Alors, comme le chef de guerre que j'étais, j'utilisai ma plume pour envoyer mes dernières missives contenant mes ordres à mes hommes, parce que c'était les miens, et je peaufinai les derniers détails de ce que j'allais raconter à certains triés sur le volet qui étaient convoqués chez moi ce matin.
Il était encore très tôt, à peine cinq heures du matin, car plusieurs d'entre eux étaient infiltrés dans le système ici et là, encore sous couverture, ainsi ils avaient de fait des obligations d'horaires dans leurs vies d'apparence normales qu'il nous importait de maintenir. J'avais dispensé les miens (y compris Theodore, mais cela s'était révélé être un échec, il était hors de question pour lui de me laisser seul dans une pièce avec ces Mangemorts) d'y assister. Ils avaient assez donné, et je n'avais besoin de l'aide de personne pour gérer. Lorsque la porte de mon bureau s'ouvrit pour laisser entrer mon frère, j'acquiesçai dans sa direction sans attendre de mot de sa part. Je ne notai même pas qu'il ne m'était pas venu une seule seconde de mettre des murs d'occlumencie autour de moi, ni même de prendre la moindre profonde inspiration. Je rassemblai simplement les parchemins que j'avais préparés, prenait ma plume magique, finissait ma tasse de café cul-sec, et sortait du bureau en le précédant.
Lorsque j'avais pénétré la salle de réunion du manoir, tous mes convives étaient déjà installés sur ma table rectangulaire, trois de chaque côté. Je prenais place en bout de table, les saluais d'un mouvement de tête, et m'installai sans plus tarder. Nous avions un ordre du jour chargé pour un timing serré. Droit derrière ma chaise, Theodore demeura comme un ancrage. Sur ma gauche siégeait Arnold Foe, le Mangemort d'une quarantaine d'années en qui j'avais presque confiance, lui qui m'avait été bien utile sur l'appréciation de multiples de mes décisions. Il connaissait les troupes mieux que moi, c'était une certitude. À sa gauche à lui, Hector Nott. Autant que sa présence dans ma maison me révulsait physiquement, il était un de nos deux principaux infiltrés au Ministère, et c'était là l'objet le plus important de notre réunion. À côté de lui, Livie Wade, une jeune Mangemort de 23 ans qui travaillait depuis quelques petites années à la Gazette du Sorcier.

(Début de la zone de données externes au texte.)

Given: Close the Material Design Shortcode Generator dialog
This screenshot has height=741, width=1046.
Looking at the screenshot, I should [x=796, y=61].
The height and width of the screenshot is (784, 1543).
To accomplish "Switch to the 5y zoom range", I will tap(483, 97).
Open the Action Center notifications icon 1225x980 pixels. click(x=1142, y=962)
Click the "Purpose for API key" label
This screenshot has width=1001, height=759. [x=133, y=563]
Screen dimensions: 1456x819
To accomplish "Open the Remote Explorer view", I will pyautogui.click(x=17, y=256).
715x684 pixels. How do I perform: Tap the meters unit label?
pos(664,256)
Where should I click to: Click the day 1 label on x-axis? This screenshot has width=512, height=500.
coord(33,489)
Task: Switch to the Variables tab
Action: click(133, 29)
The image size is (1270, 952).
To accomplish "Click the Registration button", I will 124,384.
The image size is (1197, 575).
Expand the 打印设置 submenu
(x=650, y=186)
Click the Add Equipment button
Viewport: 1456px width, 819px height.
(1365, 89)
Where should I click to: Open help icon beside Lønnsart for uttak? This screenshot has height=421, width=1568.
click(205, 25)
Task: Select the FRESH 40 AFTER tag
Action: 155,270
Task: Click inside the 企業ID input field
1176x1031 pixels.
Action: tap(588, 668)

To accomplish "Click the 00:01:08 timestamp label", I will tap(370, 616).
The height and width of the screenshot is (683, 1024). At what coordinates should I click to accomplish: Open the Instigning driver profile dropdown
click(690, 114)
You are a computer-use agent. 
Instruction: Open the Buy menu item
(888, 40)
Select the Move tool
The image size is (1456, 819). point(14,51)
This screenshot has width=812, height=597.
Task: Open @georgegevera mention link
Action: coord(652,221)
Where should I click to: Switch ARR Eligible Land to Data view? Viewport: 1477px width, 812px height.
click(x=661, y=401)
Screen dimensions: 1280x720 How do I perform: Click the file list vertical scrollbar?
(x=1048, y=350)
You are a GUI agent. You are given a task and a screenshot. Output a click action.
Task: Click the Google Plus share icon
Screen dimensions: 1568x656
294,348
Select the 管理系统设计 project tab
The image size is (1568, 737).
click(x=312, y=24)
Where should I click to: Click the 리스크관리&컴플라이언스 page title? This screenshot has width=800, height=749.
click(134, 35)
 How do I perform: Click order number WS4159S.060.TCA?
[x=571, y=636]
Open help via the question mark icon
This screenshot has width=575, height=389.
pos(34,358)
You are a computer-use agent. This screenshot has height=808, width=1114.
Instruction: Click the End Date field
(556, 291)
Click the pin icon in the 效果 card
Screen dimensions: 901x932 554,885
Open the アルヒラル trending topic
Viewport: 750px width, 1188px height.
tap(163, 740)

Ses cheveux étaient aussi rouges que le sang, sa peau d'une froideur arctique, et les mots qu'elle couchait sur le papier aussi tranchants que des lames. Face à elle, de l'autre côté de la table, Maximus Feign et Adrian Philips, deux membres de ma propre escouade, respectivement ancien militaire et policier magique, et finalement directement sur ma droite, Corban Yaxley, notre deuxième plus important infiltré au Ministère de la Magie. Au centre de la table, un nécessaire à café, du thé, ainsi que de quoi grignoter pour le petit-déjeuner. Personne ne toucha à rien.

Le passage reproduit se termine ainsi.